I hadn’t seen a bicycle – or indeed another traveller of any kind – since I left Osh, and this delighted me, even as a frisson of anxiety rose in me, looking up at the increasingly high and wild and rocky country. Camped in the last flat grassy patch below the pass looming nearly a thousand vertical metres above, I befriended a lone Kyrgyz sheepherder with my rudimentary Russian, cringing inside as he insisted on helping me to prepare dinner by slicing my onions and carrots despite the fact that he had recently lost the first knuckle of his index finger in some mishap and it was crudely sutured shut and purulent and black with necrosis around the edges of the wound.

  • Matthew Crompton, Osh and the Edge
  • Matthew Crompton, Osh and the Edge

The trail rising toward the pass high above me, I’ll be honest, looked sketchy as hell, and I had an extremely dim view of its actual rideability. But if others were publishing routes with 10+ kilometre sections of hike-a-bike, why not this?
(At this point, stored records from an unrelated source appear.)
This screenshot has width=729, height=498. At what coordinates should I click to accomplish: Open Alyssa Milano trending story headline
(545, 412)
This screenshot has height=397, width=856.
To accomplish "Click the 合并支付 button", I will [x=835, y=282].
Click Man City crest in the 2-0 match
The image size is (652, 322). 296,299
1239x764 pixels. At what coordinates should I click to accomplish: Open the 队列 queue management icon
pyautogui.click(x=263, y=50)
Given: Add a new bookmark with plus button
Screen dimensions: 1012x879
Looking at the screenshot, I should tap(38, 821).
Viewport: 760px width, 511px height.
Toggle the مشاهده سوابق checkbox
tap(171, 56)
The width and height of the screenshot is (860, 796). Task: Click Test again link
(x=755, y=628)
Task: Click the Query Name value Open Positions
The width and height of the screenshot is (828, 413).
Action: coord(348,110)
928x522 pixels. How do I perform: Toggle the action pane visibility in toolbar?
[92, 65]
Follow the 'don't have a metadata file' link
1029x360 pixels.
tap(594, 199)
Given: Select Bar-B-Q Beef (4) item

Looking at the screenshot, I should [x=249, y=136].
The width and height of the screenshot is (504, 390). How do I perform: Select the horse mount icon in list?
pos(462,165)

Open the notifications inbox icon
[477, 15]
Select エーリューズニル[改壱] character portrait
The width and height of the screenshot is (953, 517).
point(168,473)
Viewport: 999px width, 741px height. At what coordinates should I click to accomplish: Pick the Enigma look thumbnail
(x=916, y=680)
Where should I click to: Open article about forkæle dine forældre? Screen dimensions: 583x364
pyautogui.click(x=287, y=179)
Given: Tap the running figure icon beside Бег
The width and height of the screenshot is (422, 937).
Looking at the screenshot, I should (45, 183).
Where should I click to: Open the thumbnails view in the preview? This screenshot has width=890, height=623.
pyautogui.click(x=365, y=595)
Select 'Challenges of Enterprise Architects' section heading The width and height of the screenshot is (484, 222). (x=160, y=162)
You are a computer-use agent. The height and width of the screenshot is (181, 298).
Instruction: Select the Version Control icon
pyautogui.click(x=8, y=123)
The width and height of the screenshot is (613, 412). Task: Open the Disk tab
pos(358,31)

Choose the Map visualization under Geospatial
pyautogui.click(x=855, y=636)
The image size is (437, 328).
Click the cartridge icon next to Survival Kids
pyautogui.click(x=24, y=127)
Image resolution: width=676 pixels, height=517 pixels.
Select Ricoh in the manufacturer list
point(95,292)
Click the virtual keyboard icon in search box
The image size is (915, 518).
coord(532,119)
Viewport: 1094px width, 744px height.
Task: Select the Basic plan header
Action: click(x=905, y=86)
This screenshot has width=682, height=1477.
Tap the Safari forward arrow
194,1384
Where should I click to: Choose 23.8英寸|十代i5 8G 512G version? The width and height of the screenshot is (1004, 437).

The country was beautiful, there were zero tourists, and I had a spring in my step in the morning as I set off, even if I was 100% out of food at this point and working in that mode of low-key starvation I’d gotten weirdly comfortable with over the last few months.

I pushed for hours up and across the steep, bare, crumbling slopes. At the first big landslide, where I carried my bike hanging from one hand as I clung to the slope with the other, I thought I should turn back. At the second, where I lost the track entirely and had to go scouting to find sign of it again, I nearly did turn back, the desire policed by the fear of having to renegotiate the first landslide I had already laboriously crossed. By the third, I was not just exhausted by the effort and the altitude, but half-sick with worry, and I drank pure icy meltwater that felt like cold fear in my stomach. I had now gotten so deep into this that the only thing that felt more dangerous than going forward was turning back.

Matthew Crompton, Osh and the Edge

That, of course, was incorrect. The final approach to the Jiptik Pass itself ran high up along the eastern wall of the valley, with a long, steep, unprotected slope falling off into the distance far below. Snow lay in broad rags across the track, which was less than twelve inches wide in most places, and as I began the traverse, the sickening sound of rocks cascading downslope came to my ears and made my tongue and lips fill with needles.

I crossed the landslide slope, mumbling prayers like a penitent, and then the long, terrible expanse of rotten snow, kicking footholds into it one step at a time as I went, then shouldered the bike and climbed, panting, to the pass at 4200m. The snowcapped Trans-Alai Mountains rose in a vast white wall to the south, improbably much higher than the elevation at which I stood, and I cried a little with thankfulness, no longer giving a single shit about bikepacking or about the concept of adventure in any way.

The other side of the pass, descending for hours on foot into the Jiptik Valley until eventually I could ride again, wasn’t fun, or even Type-II Fun, but I wasn’t going to die. I flew down gorgeous singletrack in a distracted, half-numb state, relieved and angry at myself for the thing I’d just done, passing through seasonal jailoo grazing camps where people greeted me with where the hell did he come from looks, and finally back to civilisation: the grim one-horse settlement of Sary-Mogol along the A372 highway.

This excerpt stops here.